In Ontario, the government’s more frugal ways historically have limited its ability to compete with the famously generous Quebec. Although no one seems to want to call this a bidding war, Ontario premier Dalton McGuinty certainly feels pressure to bid aggressively for C Series production, particularly in light of waning employment at Bombardier’s Downsview plant. Ontario hopes proposed tax breaks from the city of Toronto will help soften the fiscal and political fallout from any aid package and give the city a chance against Montreal.
Meanwhile, Canadian Prime Minister Paul Martin has pledged “the necessary support to Bombardier” from the federal government. What kind of help remains unclear, however. Neither Scott nor Bombardier Aerospace communications director Jean-Paul McDonald could confirm reports that Ottawa plans to lend Bombardier at least $300 million from a proposed new fund set aside specifically for the country’s aerospace sector. In any case, the Martin government can expect protest from the conservative opposition party; even the relatively paltry C$57 million loan Technology Partnerships Canada issued for the Q400 turboprop drew a lot of fire, as did the C$87 million it lent for the CRJ700.

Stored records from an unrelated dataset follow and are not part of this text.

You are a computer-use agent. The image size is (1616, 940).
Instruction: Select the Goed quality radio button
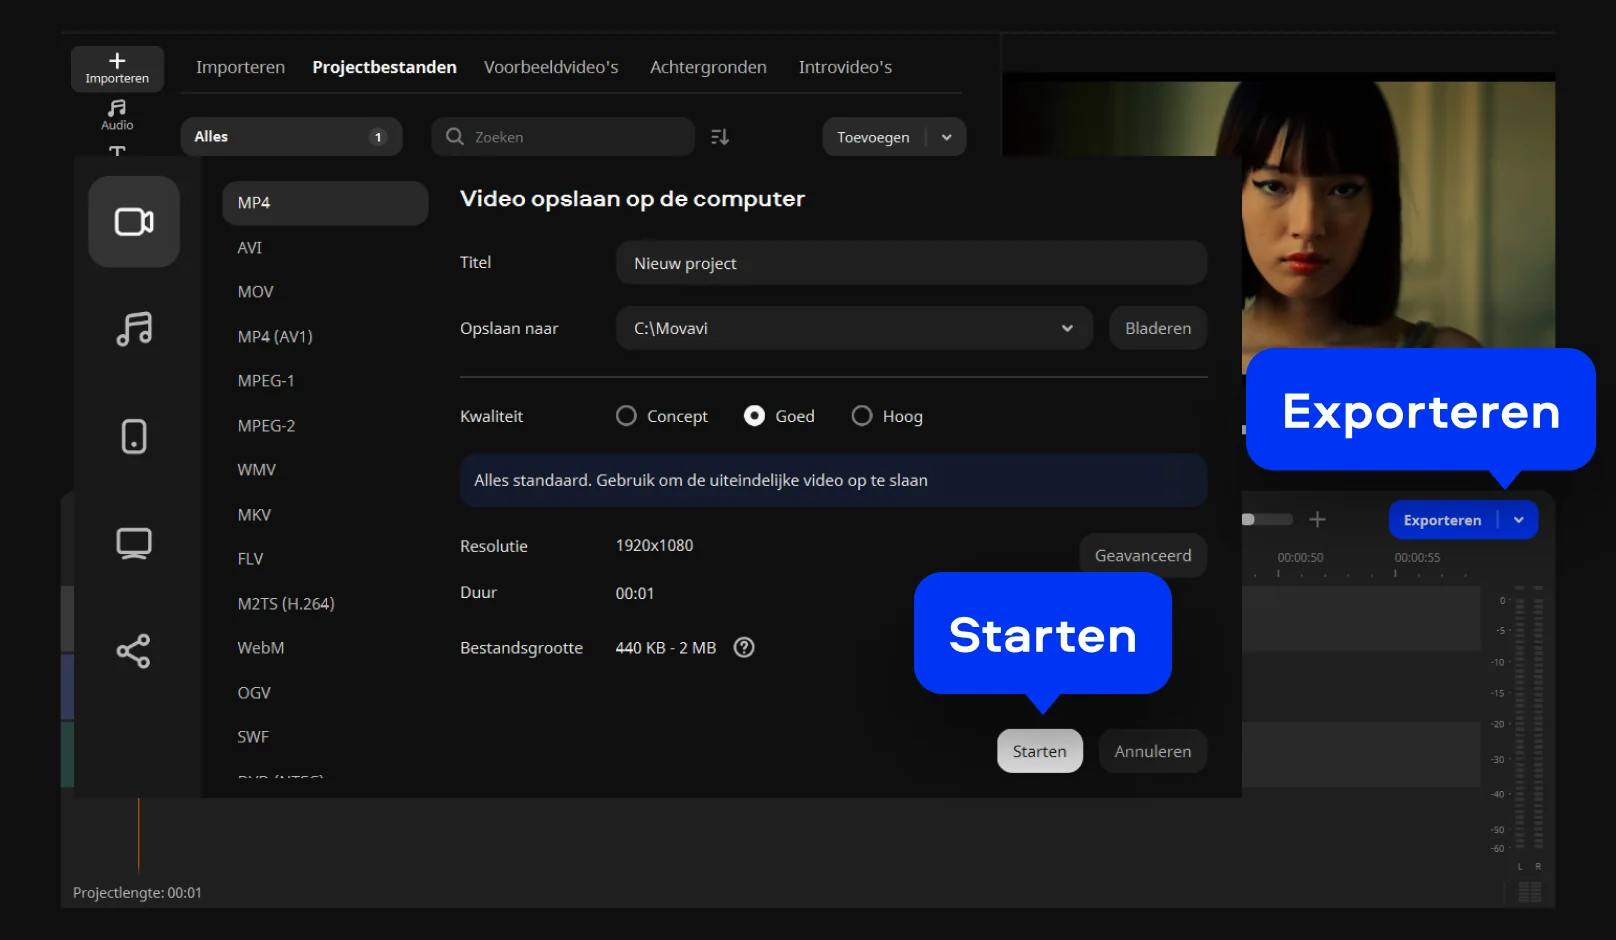(x=755, y=416)
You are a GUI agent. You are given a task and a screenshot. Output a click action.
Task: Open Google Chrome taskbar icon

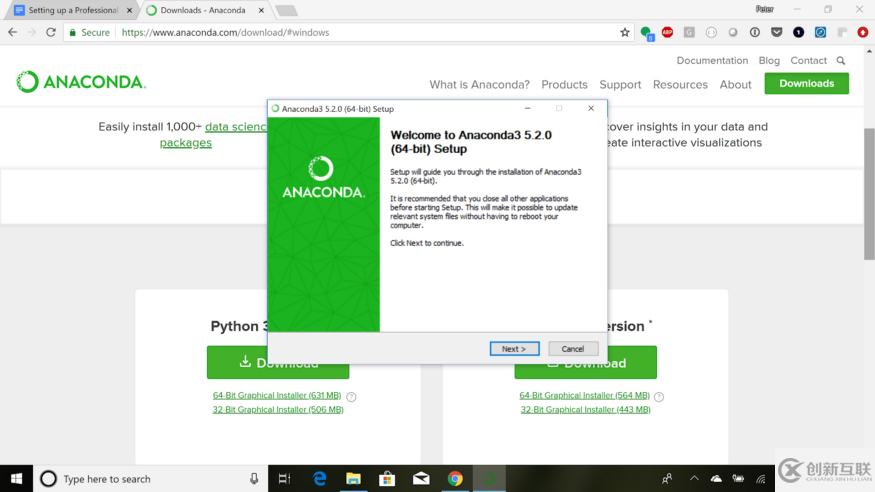(x=455, y=479)
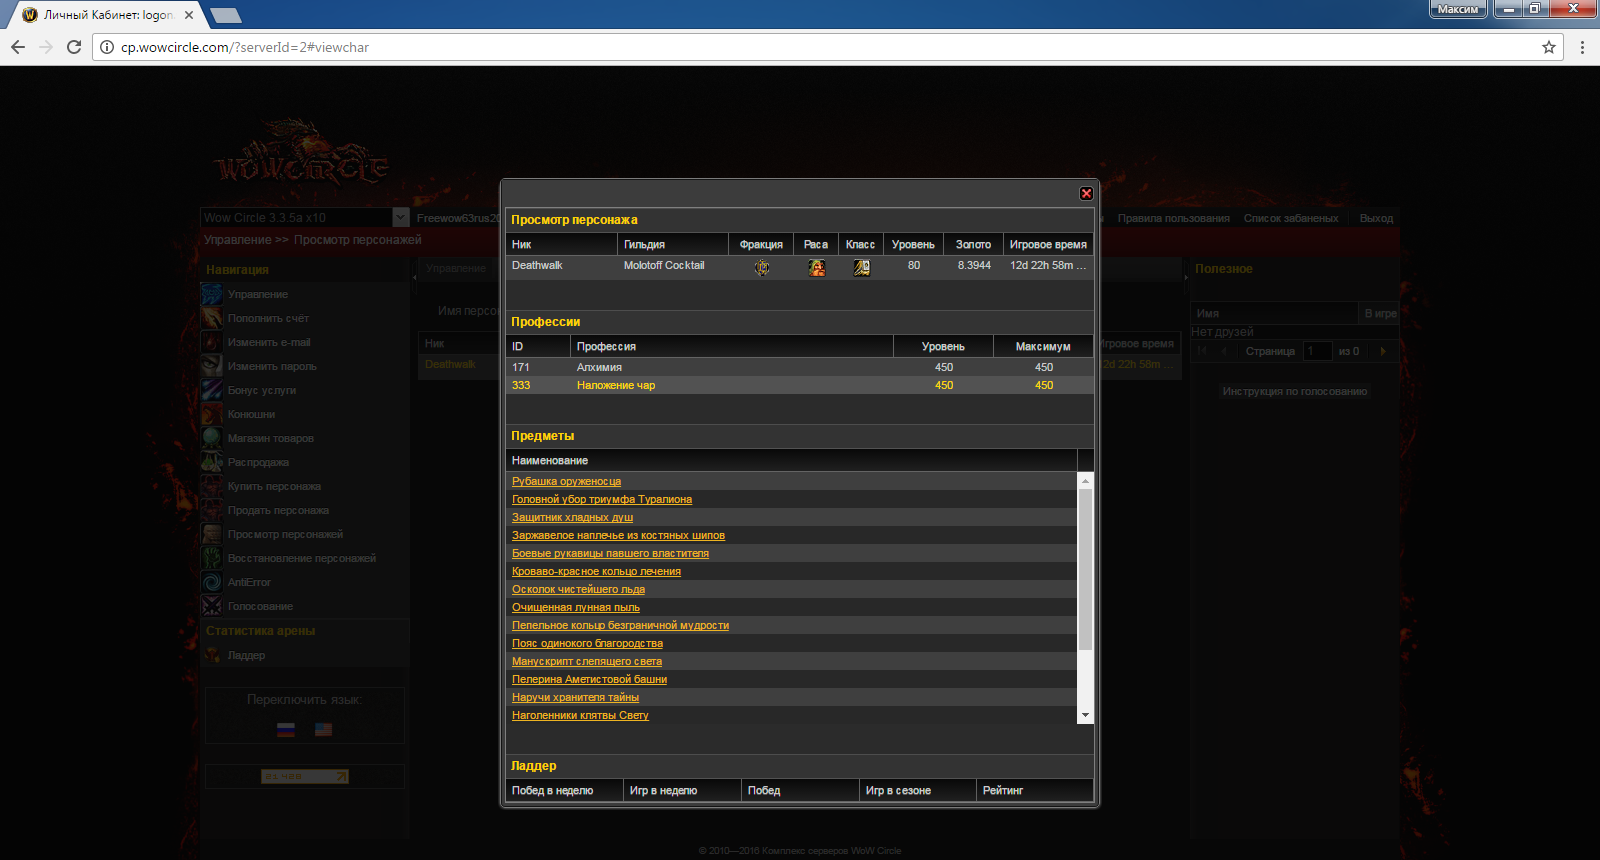The width and height of the screenshot is (1600, 860).
Task: Bookmark this page with the star icon
Action: [1549, 47]
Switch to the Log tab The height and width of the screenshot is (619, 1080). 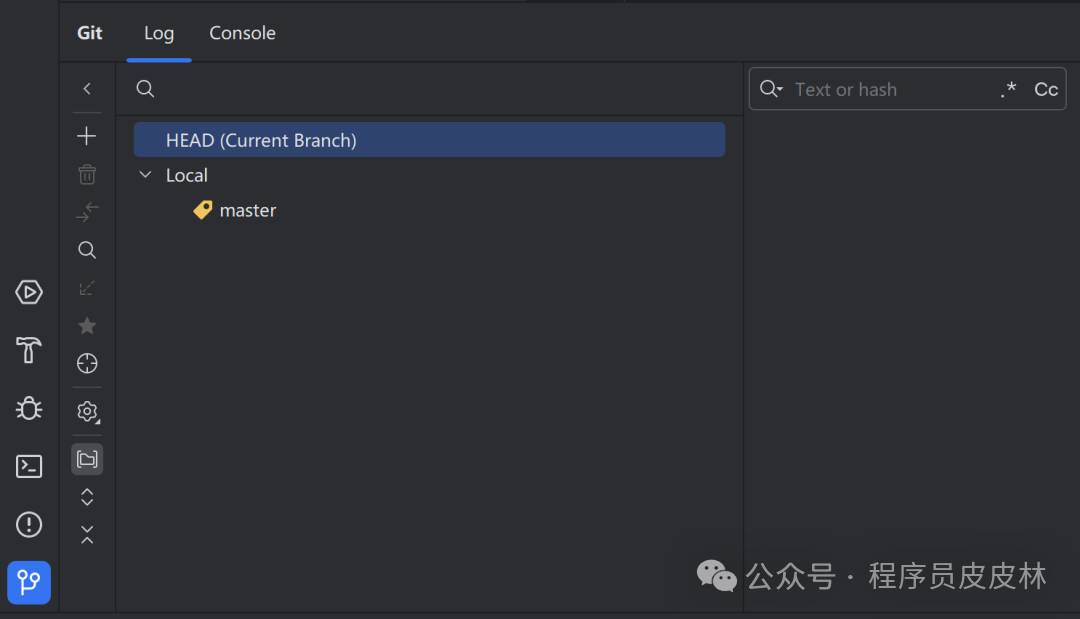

As the vetting process draws to a close, it now appears all the assembly candidates hail from Canada and the U.S. Scott said Bombardier’s Short Brothers subsidiary in Belfast, Northern Ireland, has fallen from contention because the company didn’t think the site could handle all the work involved, particularly if it wins a big chunk of subassembly duty there. Bombardier has applied for financial support from the UK government for Short Brothers and expects an offer in time for this month’s board meeting.
Scheduled to decide whether or not to issue authority to offer the airplane by April, the recently reorganized Bombardier board replaced two of its members when it fired CEO Paul Tellier and reinstated Laurent Beaudoin to the post in December. A new three-man office of the president includes Beaudoin, rail division chief Andre Navarri and aerospace division president Pierre Beaudoin, Laurent’s son. Scott, of course, wouldn’t speculate on how the changes might affect the C Series’ chances, but said that the younger Beaudoin has always shown a lot of enthusiasm for the project.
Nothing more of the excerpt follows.